Kasus Meliana dan Literasi Agama

Oleh Raja Juli Antoni

Pekan lalu teman-teman dari Jangkar Solidaritas (Jaringan Advokasi Rakyat Partai Solidaritas Indonesia-PSI) menemui Meliana di Lapas Tanjung Gusta, Medan. Seperti diketahui, Meliana dijatuhi hukuman 18 bulan penjara karena dianggap menista agama ketika ia mempersoalkan volume adzan dari masjid dekat rumahnya.

Menurut teman-teman Jangkar Solidaritas, sepanjang pertemuan Meliana menangis tidak ada hentinya. Tidak disangka, obrolan ringannya di sebuah kedai tentang volume adzan dari toa masjid yang terdengar lebih nyaring akhir-akhir ini, membuatnya meringkuk di jeruji besi. Seketika ia menjadi “penista adzan” dan “penista agama”.

Entri tersimpan
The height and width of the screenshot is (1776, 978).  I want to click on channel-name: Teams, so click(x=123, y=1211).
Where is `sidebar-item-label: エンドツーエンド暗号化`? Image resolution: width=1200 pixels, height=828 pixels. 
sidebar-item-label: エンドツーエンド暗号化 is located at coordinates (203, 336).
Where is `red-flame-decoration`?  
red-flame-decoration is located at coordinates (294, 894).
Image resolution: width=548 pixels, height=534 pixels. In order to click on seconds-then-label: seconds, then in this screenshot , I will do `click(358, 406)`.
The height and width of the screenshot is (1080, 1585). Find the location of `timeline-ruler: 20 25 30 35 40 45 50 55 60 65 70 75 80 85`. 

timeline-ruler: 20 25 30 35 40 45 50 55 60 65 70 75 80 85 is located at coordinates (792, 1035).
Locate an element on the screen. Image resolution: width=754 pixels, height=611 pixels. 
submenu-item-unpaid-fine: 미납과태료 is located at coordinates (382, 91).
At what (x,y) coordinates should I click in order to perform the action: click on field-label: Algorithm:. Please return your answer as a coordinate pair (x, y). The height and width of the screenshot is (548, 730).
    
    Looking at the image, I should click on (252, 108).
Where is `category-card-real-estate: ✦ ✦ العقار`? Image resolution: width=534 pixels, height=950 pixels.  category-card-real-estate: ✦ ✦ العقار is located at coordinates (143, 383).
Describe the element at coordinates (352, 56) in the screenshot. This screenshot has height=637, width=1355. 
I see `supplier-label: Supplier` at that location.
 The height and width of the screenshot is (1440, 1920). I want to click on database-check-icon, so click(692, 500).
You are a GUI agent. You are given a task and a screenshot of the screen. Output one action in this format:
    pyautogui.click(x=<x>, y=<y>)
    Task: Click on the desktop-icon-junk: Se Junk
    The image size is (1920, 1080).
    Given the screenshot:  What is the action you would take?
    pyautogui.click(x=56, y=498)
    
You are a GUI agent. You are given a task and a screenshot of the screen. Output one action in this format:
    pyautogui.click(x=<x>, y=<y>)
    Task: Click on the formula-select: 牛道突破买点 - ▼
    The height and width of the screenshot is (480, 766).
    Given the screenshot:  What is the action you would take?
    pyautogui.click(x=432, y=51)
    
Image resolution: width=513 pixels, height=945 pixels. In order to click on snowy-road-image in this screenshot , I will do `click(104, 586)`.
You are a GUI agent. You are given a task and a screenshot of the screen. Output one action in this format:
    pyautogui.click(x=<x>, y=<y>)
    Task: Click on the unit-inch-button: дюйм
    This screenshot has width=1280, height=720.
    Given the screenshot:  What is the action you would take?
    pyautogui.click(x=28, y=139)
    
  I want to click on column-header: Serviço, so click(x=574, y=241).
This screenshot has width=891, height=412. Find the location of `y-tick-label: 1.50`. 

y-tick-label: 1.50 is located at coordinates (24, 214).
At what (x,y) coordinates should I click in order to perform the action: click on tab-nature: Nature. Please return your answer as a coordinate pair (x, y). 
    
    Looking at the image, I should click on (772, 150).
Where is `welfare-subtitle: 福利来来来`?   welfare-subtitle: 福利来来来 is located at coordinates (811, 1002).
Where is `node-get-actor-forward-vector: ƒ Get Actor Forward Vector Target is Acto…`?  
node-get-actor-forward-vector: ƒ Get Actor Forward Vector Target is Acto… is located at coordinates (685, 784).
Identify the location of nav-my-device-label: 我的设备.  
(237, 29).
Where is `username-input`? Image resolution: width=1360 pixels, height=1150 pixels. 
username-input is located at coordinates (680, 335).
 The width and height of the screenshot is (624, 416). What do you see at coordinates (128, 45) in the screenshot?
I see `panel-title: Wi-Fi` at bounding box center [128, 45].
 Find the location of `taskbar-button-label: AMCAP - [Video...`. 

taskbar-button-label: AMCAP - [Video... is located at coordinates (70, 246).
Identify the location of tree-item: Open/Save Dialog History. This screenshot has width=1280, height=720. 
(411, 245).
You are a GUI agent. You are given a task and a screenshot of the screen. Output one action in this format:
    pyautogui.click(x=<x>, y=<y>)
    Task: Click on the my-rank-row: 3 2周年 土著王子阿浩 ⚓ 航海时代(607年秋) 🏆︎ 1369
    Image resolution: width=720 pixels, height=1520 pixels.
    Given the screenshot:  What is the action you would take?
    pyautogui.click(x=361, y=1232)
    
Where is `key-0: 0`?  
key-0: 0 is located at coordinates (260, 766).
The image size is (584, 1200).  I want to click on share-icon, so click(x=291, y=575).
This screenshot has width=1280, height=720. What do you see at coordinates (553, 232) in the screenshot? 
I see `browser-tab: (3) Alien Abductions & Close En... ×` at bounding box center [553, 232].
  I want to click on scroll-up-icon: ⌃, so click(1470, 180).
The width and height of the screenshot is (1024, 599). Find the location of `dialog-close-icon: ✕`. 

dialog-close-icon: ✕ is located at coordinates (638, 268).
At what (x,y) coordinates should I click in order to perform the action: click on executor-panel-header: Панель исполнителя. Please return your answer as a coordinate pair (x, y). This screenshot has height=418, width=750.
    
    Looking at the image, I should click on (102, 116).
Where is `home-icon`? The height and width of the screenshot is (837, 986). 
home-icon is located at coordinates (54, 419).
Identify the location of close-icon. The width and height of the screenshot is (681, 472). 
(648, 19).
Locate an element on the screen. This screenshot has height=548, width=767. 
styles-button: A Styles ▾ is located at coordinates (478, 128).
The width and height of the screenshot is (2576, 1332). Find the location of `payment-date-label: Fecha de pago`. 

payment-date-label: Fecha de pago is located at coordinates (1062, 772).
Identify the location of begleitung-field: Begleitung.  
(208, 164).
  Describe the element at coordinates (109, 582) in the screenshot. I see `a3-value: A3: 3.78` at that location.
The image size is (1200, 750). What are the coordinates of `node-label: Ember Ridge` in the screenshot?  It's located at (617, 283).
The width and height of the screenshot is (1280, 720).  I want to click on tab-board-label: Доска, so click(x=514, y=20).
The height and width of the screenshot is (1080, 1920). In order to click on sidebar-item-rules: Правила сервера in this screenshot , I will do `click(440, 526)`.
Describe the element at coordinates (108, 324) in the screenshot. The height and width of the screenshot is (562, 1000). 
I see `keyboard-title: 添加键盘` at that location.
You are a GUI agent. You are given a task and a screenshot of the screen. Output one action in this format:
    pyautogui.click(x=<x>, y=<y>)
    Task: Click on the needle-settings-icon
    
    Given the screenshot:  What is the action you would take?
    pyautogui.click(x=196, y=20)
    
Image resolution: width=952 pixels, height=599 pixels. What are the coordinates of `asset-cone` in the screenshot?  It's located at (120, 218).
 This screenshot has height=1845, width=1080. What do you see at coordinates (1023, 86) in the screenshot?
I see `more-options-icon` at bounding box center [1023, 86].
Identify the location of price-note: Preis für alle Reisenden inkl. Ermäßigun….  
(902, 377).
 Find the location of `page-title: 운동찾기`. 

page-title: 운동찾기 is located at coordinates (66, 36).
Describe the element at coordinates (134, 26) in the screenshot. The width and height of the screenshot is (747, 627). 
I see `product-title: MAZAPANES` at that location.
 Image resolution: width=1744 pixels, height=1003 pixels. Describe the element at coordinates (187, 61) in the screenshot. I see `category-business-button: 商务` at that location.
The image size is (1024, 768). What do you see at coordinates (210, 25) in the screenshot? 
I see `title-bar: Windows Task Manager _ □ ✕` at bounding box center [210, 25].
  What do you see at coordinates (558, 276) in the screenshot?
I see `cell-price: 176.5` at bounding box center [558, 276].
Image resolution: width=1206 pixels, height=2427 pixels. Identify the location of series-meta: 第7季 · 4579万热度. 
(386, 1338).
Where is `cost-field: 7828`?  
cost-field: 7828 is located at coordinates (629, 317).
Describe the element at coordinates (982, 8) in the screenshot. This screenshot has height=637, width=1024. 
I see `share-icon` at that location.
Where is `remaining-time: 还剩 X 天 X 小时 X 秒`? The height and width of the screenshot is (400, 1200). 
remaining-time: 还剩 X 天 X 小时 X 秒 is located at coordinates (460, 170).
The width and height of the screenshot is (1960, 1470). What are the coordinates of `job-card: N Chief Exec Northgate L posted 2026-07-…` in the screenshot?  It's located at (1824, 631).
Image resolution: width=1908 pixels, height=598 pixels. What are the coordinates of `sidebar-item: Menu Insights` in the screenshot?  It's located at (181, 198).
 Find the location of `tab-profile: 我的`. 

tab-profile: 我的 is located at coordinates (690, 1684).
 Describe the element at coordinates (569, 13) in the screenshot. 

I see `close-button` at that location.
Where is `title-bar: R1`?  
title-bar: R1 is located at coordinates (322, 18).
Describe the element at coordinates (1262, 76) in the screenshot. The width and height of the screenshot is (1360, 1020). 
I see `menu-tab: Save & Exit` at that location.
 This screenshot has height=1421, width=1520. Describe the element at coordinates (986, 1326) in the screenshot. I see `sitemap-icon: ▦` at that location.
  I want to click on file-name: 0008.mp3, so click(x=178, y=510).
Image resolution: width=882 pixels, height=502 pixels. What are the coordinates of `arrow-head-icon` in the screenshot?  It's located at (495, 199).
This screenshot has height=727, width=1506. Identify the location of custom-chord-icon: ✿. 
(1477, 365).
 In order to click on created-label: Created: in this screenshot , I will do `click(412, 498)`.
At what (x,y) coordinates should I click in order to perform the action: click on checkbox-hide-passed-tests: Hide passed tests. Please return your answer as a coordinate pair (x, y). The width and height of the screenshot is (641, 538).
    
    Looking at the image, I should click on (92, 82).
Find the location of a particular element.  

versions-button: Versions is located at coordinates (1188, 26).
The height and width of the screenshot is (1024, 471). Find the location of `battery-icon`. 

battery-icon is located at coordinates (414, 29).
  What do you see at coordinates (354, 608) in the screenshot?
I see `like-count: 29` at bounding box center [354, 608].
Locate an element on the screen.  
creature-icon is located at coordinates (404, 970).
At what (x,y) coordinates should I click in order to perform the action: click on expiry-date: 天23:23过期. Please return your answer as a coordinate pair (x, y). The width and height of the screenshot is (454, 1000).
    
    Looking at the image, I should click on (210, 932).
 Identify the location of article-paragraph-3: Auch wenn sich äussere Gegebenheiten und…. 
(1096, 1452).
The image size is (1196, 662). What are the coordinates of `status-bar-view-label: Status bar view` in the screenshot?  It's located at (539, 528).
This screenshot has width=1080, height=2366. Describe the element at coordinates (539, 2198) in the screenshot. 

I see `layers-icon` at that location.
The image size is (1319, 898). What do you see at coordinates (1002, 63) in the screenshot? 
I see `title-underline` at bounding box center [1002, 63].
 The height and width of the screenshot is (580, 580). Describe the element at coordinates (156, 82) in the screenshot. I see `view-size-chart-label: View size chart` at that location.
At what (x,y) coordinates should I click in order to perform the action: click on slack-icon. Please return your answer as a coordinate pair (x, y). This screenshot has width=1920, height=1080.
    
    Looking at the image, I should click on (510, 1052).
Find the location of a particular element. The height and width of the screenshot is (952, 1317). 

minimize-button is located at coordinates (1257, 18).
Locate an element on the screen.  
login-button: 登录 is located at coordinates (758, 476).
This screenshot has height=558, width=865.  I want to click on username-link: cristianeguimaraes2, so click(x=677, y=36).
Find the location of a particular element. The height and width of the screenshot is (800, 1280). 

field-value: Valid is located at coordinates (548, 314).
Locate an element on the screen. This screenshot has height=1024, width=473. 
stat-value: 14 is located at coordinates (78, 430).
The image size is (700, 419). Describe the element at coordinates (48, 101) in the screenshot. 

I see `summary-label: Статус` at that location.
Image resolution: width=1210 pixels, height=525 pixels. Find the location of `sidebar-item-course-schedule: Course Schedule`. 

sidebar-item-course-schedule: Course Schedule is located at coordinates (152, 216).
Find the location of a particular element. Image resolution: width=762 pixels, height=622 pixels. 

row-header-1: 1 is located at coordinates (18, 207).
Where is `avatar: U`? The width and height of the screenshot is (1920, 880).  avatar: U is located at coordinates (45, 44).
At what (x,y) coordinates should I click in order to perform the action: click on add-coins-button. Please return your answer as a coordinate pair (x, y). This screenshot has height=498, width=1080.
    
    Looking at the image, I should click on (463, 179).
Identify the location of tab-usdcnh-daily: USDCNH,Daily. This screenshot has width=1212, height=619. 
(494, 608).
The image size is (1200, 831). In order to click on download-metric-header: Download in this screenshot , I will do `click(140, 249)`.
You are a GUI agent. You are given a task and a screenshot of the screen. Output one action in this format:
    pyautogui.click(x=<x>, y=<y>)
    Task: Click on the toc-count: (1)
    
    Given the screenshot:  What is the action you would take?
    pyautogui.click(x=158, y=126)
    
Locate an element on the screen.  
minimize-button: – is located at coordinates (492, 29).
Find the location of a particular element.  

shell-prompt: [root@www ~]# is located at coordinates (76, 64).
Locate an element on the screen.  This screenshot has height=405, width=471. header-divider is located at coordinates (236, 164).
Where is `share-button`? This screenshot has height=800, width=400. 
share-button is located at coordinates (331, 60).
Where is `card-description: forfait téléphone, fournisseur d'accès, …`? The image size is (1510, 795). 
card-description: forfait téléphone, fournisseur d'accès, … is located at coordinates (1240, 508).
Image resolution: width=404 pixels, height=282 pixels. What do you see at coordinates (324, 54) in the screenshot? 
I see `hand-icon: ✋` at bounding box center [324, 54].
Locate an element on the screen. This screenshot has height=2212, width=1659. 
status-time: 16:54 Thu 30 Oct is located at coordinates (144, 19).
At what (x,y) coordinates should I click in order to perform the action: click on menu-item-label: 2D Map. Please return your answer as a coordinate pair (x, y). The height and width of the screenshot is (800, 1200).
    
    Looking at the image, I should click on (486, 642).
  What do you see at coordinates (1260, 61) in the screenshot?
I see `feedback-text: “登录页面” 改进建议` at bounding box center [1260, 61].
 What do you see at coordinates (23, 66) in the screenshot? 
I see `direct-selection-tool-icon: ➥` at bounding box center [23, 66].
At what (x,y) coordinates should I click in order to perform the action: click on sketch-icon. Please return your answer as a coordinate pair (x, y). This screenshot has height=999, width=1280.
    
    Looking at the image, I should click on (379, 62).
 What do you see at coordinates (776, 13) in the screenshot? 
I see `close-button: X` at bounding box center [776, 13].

Tugas wajib:
• a. Terjemahkan kalimat dari tulisan tentang kasus Meliana ini ke dalam bahasa Inggris: "Menurut teman-teman Jangkar Solidaritas, sepanjang pertemuan Meliana menangis tidak ada hentinya."
• b. Lanjutkan tulisan tentang kasus Meliana, mulai setelah kalimat terakhirnya.

Jawaban yang diberikan:
• a. According to friends from Jangkar Solidaritas, Meliana cried nonstop throughout the meeting.

• b.
Rumahnya dibakar. Beberapa Klenteng di daerah itu ikut dibakar. Anaknya berada di rumah ketika itu, menjadi saksi hidup orang-orang merusak dan membakar properti milik orang lain. Ketika ditemui, anaknya bertekad untuk menjadi seorang pengacara. Pengacara yang tangguh yang mampu membela orang-orang lemah seperti ibunya.

 

Sejarah Adzan

Di dalam ulasan-ulasan kitab klasik, adzan dipersepsikan secara berbeda-beda oleh ulama. Di dalam dunia Sunni, adzan bukan hal yang diucapkan dan ditulis atas dasar perbuatan Nabi Muhammad secara langsung, tapi melalui sahabatnya, yakni Umar bin Khattab.

Suatu hari sahabat Umar bermimpi soal bagaimana memanggil orang untuk salat. Mimpi itu disampaikan kepada Nabi. Lalu, Nabi mengkonfirmasi dan menyetujui apa yang dialami oleh Umar Bin Khattab. Nabi memilih Bilal, seorang dari bangsa Habsyi untuk melakukan adzan. Menurut Nabi, adzan lebih baik daripada lonceng.

Di kalangan Syiah, adzan diyakini sebagai ajaran yang langsung diperintahkan oleh Nabi Muhammad sebagai sarana untuk memanggil orang untuk salat.

Dilihat dari segi historisitas di atas, dua kelompok besar umat Islam –Sunni dan Syiah– bertemu tentang fungsi adzan sebagai cara untuk memanggil orang menjalankan salat wajib lima waktu, meskipun adzan juga biasa dilakukan untuk hal-hal yang lain.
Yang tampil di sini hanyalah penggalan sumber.